Stated goal -
Reproduce verbatim the lines below, starting with the line containing "This screenshot has width=932, height=1200." and continuing up to and including the line containing "pos(180,358)".

Given records -
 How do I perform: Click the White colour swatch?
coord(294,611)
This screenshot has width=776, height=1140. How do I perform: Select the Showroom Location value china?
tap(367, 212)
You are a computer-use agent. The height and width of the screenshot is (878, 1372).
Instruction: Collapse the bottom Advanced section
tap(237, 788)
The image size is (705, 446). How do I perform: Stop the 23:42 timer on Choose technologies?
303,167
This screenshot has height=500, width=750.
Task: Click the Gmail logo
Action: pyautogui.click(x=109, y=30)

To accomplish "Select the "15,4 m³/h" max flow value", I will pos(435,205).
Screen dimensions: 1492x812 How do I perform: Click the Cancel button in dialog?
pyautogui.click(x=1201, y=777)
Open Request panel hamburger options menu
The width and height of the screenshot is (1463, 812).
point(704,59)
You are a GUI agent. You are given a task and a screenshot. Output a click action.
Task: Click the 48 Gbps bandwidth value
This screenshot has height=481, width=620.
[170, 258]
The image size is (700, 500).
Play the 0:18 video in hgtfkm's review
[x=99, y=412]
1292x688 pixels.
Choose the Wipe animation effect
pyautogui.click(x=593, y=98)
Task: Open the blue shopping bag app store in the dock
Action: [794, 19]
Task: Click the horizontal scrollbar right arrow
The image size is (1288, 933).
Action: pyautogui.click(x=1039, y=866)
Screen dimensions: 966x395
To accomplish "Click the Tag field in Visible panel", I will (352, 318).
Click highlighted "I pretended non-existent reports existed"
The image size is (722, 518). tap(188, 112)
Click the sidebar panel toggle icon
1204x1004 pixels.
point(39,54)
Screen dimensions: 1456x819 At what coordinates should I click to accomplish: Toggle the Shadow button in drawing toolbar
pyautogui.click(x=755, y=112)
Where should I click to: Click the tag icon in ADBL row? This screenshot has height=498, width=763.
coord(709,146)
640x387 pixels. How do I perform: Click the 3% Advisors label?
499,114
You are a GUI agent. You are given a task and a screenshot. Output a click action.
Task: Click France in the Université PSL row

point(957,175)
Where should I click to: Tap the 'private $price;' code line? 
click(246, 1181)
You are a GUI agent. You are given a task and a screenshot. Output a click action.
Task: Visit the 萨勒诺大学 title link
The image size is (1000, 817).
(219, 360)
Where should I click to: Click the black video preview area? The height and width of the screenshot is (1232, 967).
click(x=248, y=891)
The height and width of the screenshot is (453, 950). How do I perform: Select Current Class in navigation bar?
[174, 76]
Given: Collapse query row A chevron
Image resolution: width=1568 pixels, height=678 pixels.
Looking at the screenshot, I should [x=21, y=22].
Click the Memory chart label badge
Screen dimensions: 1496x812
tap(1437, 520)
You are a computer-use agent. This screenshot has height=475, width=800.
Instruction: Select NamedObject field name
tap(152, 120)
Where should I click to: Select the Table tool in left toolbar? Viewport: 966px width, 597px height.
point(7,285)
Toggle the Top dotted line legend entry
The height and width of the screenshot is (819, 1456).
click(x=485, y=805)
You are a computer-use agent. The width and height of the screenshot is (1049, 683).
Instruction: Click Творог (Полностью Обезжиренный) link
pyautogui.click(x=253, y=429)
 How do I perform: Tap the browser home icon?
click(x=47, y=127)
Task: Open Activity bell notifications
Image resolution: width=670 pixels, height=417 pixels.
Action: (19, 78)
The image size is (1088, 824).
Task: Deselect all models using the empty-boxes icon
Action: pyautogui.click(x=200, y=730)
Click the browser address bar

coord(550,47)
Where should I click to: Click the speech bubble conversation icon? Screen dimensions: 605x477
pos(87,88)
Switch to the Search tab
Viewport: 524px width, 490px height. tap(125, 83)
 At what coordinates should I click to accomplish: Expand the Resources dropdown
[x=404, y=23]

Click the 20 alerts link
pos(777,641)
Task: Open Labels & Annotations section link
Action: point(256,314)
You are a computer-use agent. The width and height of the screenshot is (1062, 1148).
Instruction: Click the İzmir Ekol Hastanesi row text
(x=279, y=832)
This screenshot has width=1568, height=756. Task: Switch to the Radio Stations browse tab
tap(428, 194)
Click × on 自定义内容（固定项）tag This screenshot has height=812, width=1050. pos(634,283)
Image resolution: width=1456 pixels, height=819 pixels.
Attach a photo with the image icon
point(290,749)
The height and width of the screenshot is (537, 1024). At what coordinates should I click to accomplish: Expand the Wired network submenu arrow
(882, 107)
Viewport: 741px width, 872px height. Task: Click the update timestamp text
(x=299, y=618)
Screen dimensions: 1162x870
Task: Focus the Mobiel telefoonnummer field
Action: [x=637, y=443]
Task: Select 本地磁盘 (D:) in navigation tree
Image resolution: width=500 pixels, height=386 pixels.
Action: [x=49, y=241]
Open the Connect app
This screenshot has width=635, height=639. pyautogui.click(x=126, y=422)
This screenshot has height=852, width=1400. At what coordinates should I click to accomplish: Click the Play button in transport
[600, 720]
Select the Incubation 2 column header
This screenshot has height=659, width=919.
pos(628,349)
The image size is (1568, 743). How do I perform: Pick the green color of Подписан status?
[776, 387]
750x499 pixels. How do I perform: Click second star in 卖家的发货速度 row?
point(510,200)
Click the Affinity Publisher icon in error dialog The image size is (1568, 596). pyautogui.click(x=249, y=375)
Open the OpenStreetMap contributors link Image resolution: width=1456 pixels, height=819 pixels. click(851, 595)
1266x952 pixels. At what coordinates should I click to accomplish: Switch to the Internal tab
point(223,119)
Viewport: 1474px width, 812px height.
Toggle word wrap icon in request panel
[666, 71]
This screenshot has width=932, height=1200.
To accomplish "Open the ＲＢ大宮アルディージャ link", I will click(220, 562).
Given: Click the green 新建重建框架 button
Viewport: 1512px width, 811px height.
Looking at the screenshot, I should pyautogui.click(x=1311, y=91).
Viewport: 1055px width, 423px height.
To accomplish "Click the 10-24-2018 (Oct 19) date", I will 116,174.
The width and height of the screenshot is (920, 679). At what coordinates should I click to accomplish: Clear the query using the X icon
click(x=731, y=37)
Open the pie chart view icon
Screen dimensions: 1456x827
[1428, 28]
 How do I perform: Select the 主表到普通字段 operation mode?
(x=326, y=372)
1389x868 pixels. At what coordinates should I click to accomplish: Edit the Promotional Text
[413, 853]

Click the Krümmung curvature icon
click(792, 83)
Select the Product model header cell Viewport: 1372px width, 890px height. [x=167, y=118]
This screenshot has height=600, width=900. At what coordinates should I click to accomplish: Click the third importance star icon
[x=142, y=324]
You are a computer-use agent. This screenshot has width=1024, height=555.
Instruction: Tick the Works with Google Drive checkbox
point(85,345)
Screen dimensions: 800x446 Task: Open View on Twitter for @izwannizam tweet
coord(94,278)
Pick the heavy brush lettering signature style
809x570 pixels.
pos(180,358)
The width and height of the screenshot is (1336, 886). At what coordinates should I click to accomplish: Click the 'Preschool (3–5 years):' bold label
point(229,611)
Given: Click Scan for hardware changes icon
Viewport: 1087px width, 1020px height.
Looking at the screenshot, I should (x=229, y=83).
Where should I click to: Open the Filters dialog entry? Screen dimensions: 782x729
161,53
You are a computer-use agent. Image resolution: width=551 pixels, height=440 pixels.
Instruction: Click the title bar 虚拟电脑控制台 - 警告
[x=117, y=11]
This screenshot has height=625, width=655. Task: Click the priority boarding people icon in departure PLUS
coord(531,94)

Exercise answer -
This screenshot has width=932, height=1200.
To accomplish "Open the ＲＢ大宮アルディージャ link", I will click(220, 562).
Given: Click the green 新建重建框架 button
Viewport: 1512px width, 811px height.
Looking at the screenshot, I should pyautogui.click(x=1311, y=91).
Viewport: 1055px width, 423px height.
To accomplish "Click the 10-24-2018 (Oct 19) date", I will 116,174.
The width and height of the screenshot is (920, 679). At what coordinates should I click to accomplish: Clear the query using the X icon
click(x=731, y=37)
Open the pie chart view icon
Screen dimensions: 1456x827
[1428, 28]
 How do I perform: Select the 主表到普通字段 operation mode?
(x=326, y=372)
1389x868 pixels. At what coordinates should I click to accomplish: Edit the Promotional Text
[413, 853]

Click the Krümmung curvature icon
click(792, 83)
Select the Product model header cell Viewport: 1372px width, 890px height. [x=167, y=118]
This screenshot has height=600, width=900. At what coordinates should I click to accomplish: Click the third importance star icon
[x=142, y=324]
You are a computer-use agent. This screenshot has width=1024, height=555.
Instruction: Tick the Works with Google Drive checkbox
point(85,345)
Screen dimensions: 800x446 Task: Open View on Twitter for @izwannizam tweet
coord(94,278)
Pick the heavy brush lettering signature style
809x570 pixels.
pos(180,358)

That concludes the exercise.